■ PROBLEM DESCRIPTION ■
Transcribe all of the data exactly. Images stay out.

***** DATA SECTION *****

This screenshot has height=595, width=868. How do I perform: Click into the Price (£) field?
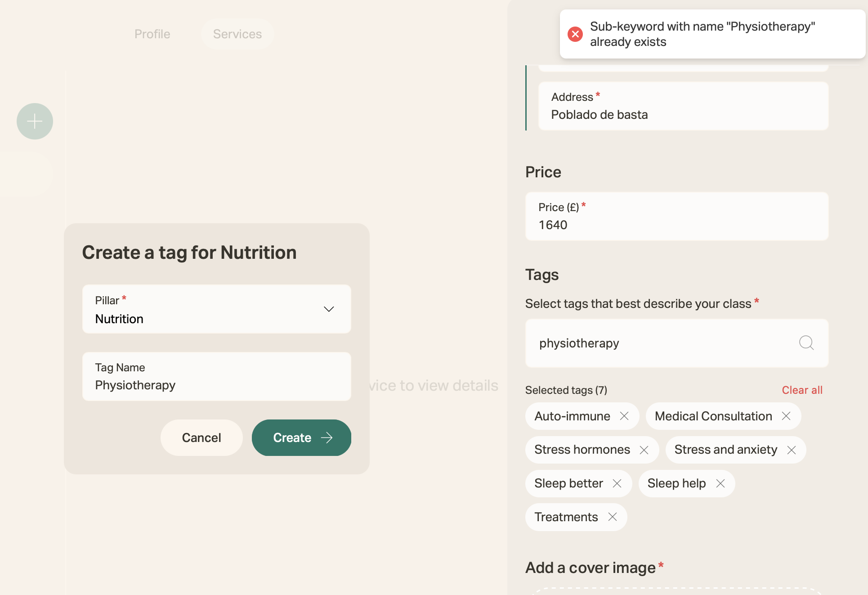tap(677, 216)
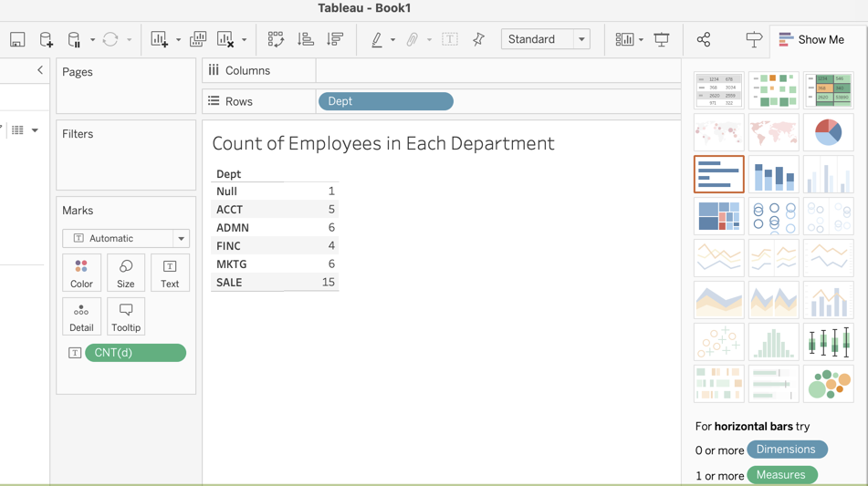Click the Save workbook icon
868x486 pixels.
pos(17,39)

*****

■ ANSWER SECTION ■
This screenshot has height=595, width=868. How do I perform: Click into the Price (£) field?
tap(677, 216)
Click the Save workbook icon
868x486 pixels.
pos(17,39)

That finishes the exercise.